Partage de contexte latent : une solution efficace
Cette technique se concentre sur la décomposition du contexte latent en éléments plus petits, considérés comme « uniques » ou « communs » entre différents tokens. En optimisant ces unités, la dimensionnalité du problème est significativement réduite, ce qui rend la gestion des données beaucoup plus accessible. Lors des validations de cette méthode, les chercheurs ont testé le système sur divers ensembles de données d’images, cherchant à amener CLIP à « oublier » 40 % de ses classes. Les résultats ont été particulièrement prometteurs, marquant ainsi une avancée significative dans le domaine de l’apprentissage automatique.
Implications de l’oubli en boîte noire
Ce travail de recherche présente de nombreuses implications dans le domaine de l’intelligence artificielle. Un modèle d’IA capable de « faire oublier » certaines informations pourrait non seulement permettre de se concentrer sur des tâches spécialisées, mais aussi restreindre la génération de contenus indésirables en faisant abstraction de contextes visuels précis. Par ailleurs, cette approche pourrait aussi aider à résoudre des questions de confidentialité croissantes. La technique d’oubli sélectif pourrait très bien atténuer les coûts énergétiques liés à la ré-entraînement de modèles complexes, rendant le processus plus efficace et soutenable.

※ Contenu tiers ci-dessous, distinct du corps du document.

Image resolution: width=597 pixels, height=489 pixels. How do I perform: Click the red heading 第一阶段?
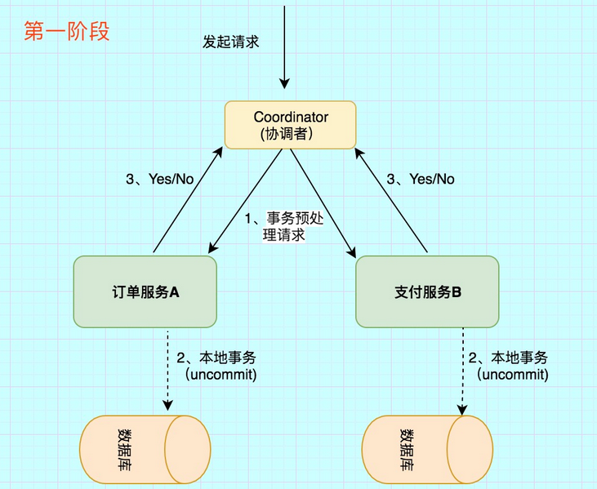[67, 33]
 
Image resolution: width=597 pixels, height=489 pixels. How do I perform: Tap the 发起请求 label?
[231, 42]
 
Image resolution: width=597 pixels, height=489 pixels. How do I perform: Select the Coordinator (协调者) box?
[291, 125]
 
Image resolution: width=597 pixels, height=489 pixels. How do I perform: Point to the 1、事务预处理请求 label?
[281, 226]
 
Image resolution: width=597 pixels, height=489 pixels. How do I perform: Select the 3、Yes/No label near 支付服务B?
[421, 179]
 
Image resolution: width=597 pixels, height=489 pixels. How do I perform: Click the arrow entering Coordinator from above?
[284, 49]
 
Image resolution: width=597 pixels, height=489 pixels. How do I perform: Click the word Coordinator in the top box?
[291, 118]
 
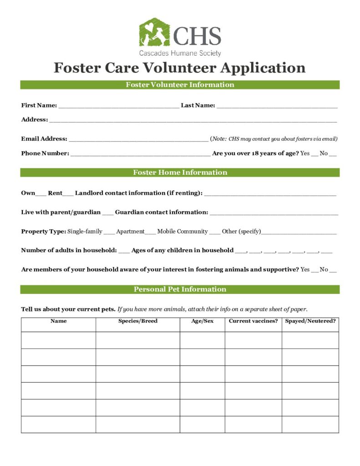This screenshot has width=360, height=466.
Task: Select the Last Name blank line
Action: (277, 106)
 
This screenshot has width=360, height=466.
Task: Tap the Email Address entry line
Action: (138, 139)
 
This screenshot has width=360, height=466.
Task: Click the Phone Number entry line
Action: (140, 154)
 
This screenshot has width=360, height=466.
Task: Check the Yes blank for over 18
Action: (314, 154)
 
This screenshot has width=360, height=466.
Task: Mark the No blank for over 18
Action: (333, 154)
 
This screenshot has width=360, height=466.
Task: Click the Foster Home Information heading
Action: (180, 172)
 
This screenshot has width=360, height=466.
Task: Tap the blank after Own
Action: (41, 194)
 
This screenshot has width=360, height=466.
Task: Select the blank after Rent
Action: (68, 194)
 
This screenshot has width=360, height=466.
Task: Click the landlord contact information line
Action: (270, 194)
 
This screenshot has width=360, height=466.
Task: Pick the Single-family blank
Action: (109, 232)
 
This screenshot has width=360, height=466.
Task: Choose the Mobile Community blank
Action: (215, 232)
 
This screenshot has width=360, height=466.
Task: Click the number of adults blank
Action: (124, 251)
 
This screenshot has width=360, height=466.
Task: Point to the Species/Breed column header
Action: (137, 321)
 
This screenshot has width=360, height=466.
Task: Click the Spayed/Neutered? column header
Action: (310, 321)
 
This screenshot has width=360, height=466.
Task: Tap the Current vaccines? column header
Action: (253, 321)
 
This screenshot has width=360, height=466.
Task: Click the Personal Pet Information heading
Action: (180, 289)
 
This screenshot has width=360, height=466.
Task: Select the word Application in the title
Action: (263, 68)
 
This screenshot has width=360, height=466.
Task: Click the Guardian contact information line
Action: (274, 213)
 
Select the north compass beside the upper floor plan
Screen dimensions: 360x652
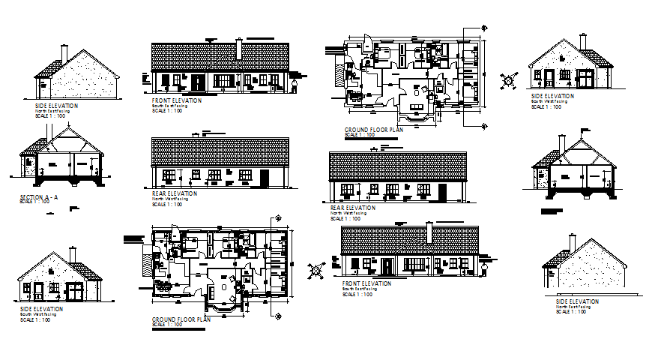coord(510,79)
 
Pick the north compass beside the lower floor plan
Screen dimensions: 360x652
coord(318,267)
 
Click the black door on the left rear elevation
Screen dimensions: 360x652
coord(264,179)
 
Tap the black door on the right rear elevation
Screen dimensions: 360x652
coord(442,193)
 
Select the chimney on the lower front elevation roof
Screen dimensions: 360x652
coord(429,232)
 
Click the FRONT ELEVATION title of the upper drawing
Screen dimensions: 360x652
coord(177,100)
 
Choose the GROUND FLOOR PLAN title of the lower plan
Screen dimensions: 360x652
coord(181,319)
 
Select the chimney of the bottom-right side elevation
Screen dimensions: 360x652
coord(571,242)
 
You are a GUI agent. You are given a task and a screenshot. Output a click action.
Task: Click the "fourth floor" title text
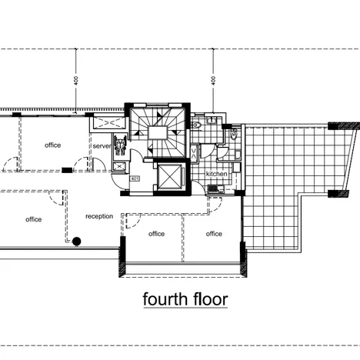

Favoriser le droit à l’oubli
Enfin, l’oubli en boîte noire pourrait devenir un outil crucial pour protéger ce que l’on appelle le droit à l’oubli. Ce concept, particulièrement pertinent dans les secteurs de la santé et des finances, soulève des questions éthiques quant à la gestion des données personnelles. Les chercheurs estiment que la capacité à « oublier » des informations pourrait constituer une avancée majeure dans la protection des données des utilisateurs.